When you read both about Lydia in Acts 16 and the Proverbs 31 woman, you get a strong sense that both of these women were able to run very profitable businesses during their specific Biblical times, even from the “fringes” of their societies and cultures.
In Acts 16:11-15, Paul was directed by the Holy Spirit to head to Philippi and “we went outside the gate to a riverside, where we were supposing that there would be place of prayer.” Paul sat down in the company of “women who had assembled” [emphasis added] and engaged all of these women. Warren Wiersbe quotes a rabbinic saying contemporary with Paul: “It is better that the words of the Law be burned than be delivered to a woman.” Paul, through the Holy Spirit, was going to have none of this.
Lydia, probably a widow, was a seller of purple cloth and perhaps on a business trip visiting Philippi from Thyatira (in today’s western Turkey, north of Biblical Ephesus). Her business in her city was the epicenter of various other enterprises and business guilds and trades such as “wool-workers, linen-workers, makers of outer garments, dyers, leather-workers, tanners, potters, bakers, slave-dealers, and bronze-smiths.”
The Tyrian purple (or Turkey red) cloth was expensive to make and because of it’s color and wear it became a status symbol to the affluent and government officials. Lydia was probably wealthy, and once she and her household became believers, she pivoted her wealth to support Paul and others (Acts 16:15, 40) and afterward probably showed by her actions and shared by her words her new found faith among her various affluent and government clients.
The Proverbs 31 woman has a similar business background as Lydia because women’s hands and fingers are smaller and nimbler are a natural fit for the textile industry. However, as a wife, she was indeed an “equally yoked” partner in life and business. She pulled her own weight in her marriage with her God-given talents and resources. Proverbs 31:24 says she “supplies belts to the tradesmen” [emphasis added]. This businesswoman worked with and alongside men in the marketplace.
But not to limit herself to only a textile income, she “considers [Heb., “proposed to herself (to possess)”] a field and buys it; From her earnings she plants a vineyard” (Prov 31:16). She’s planned for and started this second stream of income for her household. Creating a startup business, you can be sure that she homeschooled her children and trained others in her businesses giving them age or knowledge appropriate responsibilities and pay. I suspect she even expected her children to take over the family business and grow it beyond her startup vision.
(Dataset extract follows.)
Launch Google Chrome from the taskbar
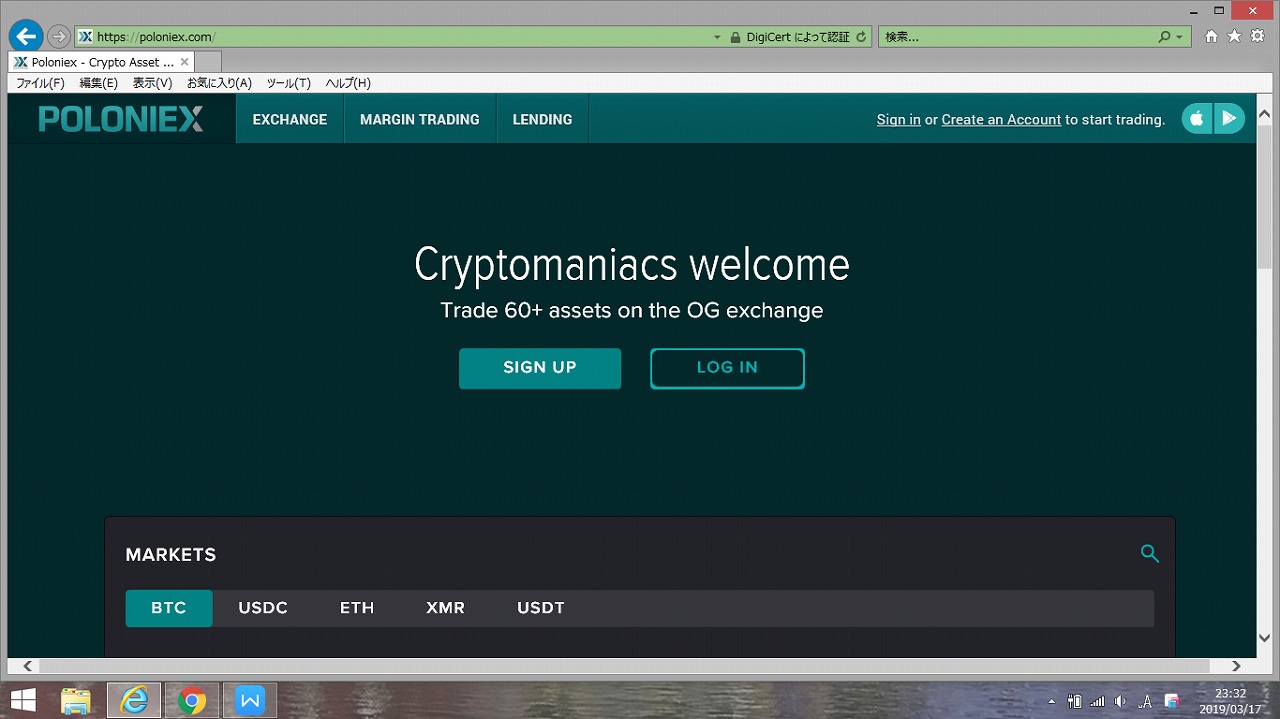The image size is (1280, 719). click(191, 701)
A Proverbs 31 women show a “softer side” compared with men in the marketplace. She reaches out to and has empathy for the poor and needy (Prov 31:20) and uses some of her business profits, first to hire then to help others in need. And let’s not forget other Biblical entrepreneurial women, like the married couple and business owners Aquila and Priscilla (tent makers like Paul, Acts 18:1-3). Or the miracle of the widow’s oil (2 Kings 4:1-7), telling the prophet Elisha she “has nothing in the house except a jar of oil,” [emphasis added]. Elisha shows we always have something of value to sell others, but it’s getting her to see what she had, not what she didn’t have. Elisha showed how she could sell, with God’s provision in this case, her goods in the marketplace so she could not only pay off her debts but earn a living for her family. Elisha and God invested in her! Where’s the church?
Today’s Proverbs 31 Woman
There are tons of opportunities in which a Christian woman can become entrepreneurs with the barrier to entry so low today. It’s not, how much more a woman can add to their plate in life, but a more mindful “what mindset, skill sets, or perspectives does God see for me and my assignments for the marketplace?”
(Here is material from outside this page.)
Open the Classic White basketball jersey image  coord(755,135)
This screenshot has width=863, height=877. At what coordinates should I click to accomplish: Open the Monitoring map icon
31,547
A fellow Christian writer mentioned in our writer’s group how she was having trouble putting all of her talents to use for God’s glory. She and her husband both worked and made good money, but she felt she left some of her primary talents potential on the table at the end of the month. Long story short, she outsourced her tasks to a cleaning lady for some hours a week. This freed up her time so could pursue her true calling: Writing. Like the Proverbs 31 woman, she not only reached out and blessed someone with earning more income, but now was able to perform her primary calling better.
Women creating wealth? Nothing could please God more than what He says about women in business for Him in the marketplace. Proverbs 31:31 says; “Give her of the product of her hands, and let her own works praise her in the gates [of the city]! [emphasis added, Amplified Bible].
Let a Christian woman entrepreneur’s good deeds create, not a silent or “in the shadow of men” second-class Christian reputation, but a legacy she creates for her family and community, and most important, as a marketplace representative of the King of kings.